:: Data for processing ::

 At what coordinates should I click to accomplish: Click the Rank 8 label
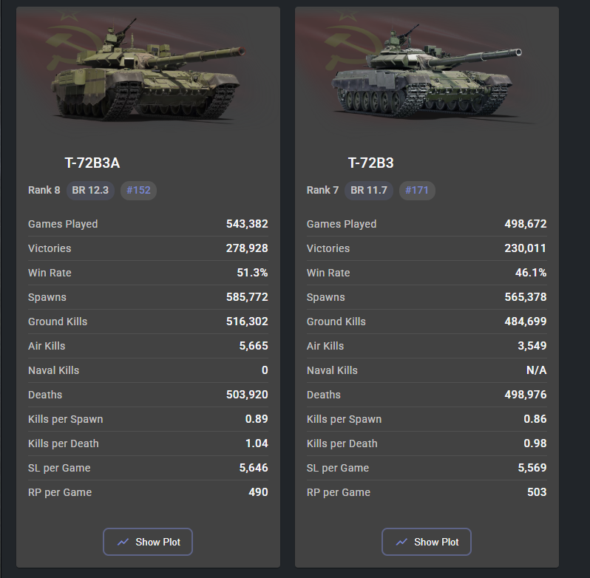pos(44,190)
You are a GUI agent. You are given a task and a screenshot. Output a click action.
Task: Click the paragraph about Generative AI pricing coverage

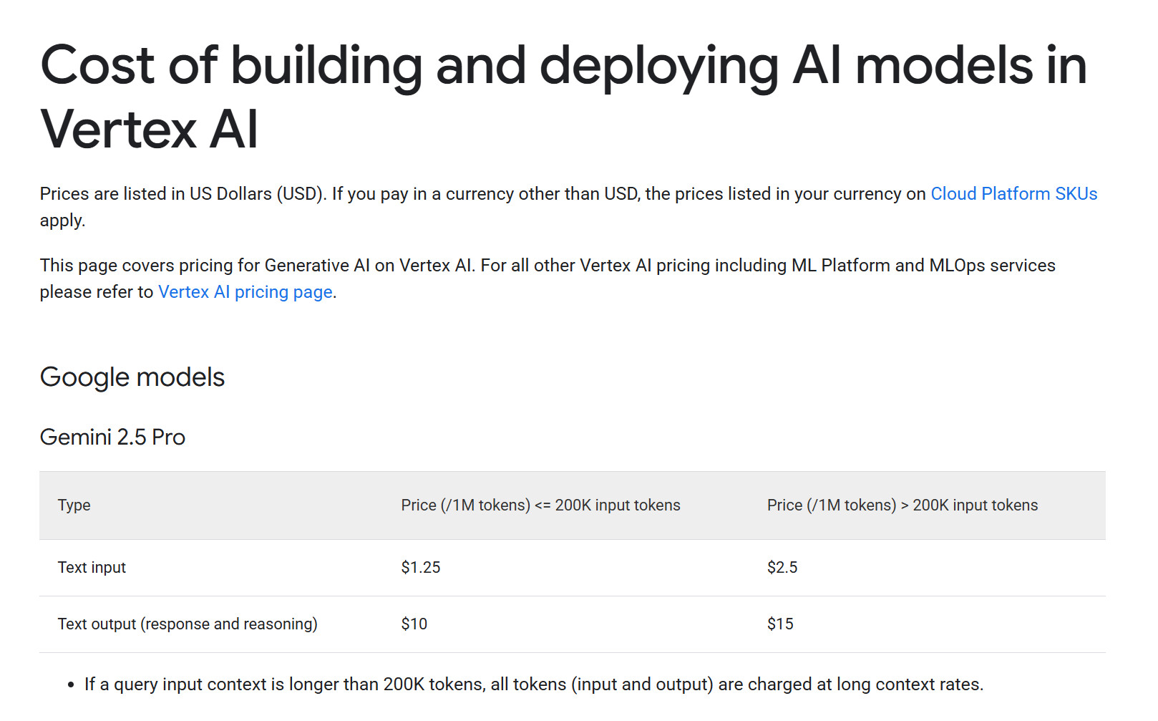(547, 266)
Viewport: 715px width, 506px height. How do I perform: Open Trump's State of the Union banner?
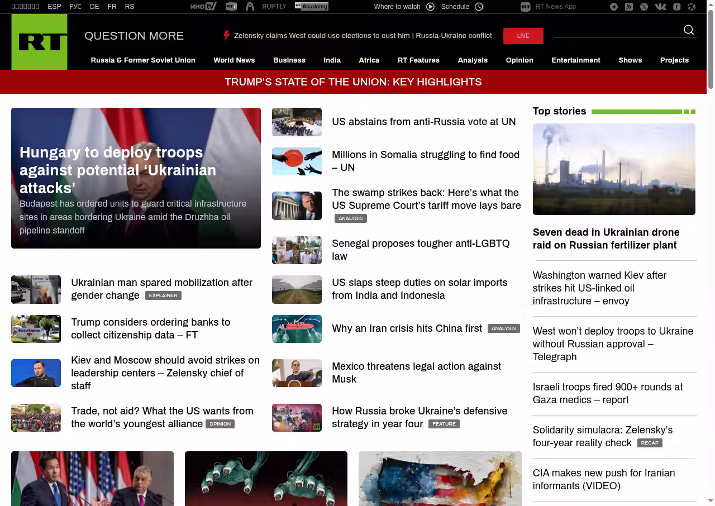pyautogui.click(x=353, y=82)
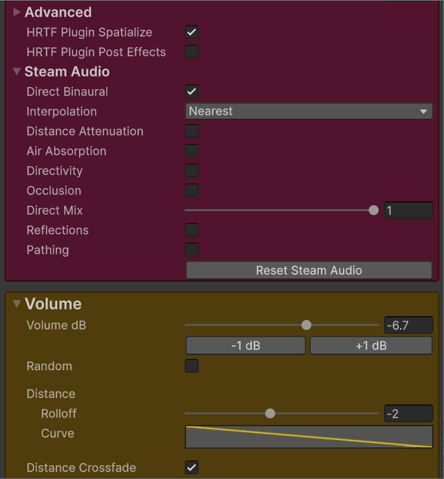Collapse the Volume section
This screenshot has width=444, height=479.
click(17, 303)
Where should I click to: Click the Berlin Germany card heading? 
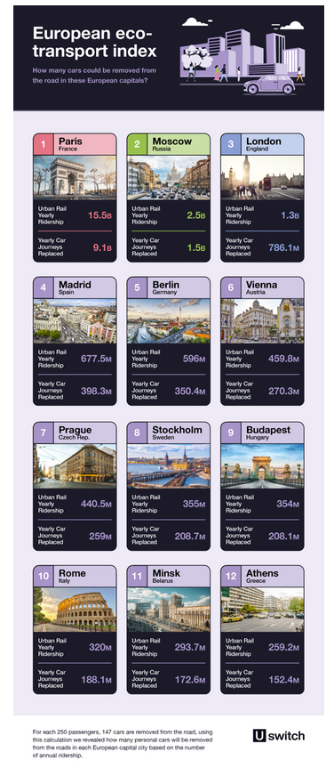pos(167,287)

:::

Reproduce each line of the records exactly and exclude any images.

 At what coordinates should I click to accomplish: Click the Rank 8 label
pos(44,190)
You are a GUI agent. You are given a task and a screenshot. Output a click action.
Task: Click the paragraph about Generative AI pricing coverage

(547, 266)
Viewport: 715px width, 506px height. How do I perform: Open Trump's State of the Union banner?
pyautogui.click(x=353, y=82)
Collapse the Volume section
This screenshot has width=444, height=479.
click(17, 303)
Where should I click to: Click the Berlin Germany card heading? 
pos(167,287)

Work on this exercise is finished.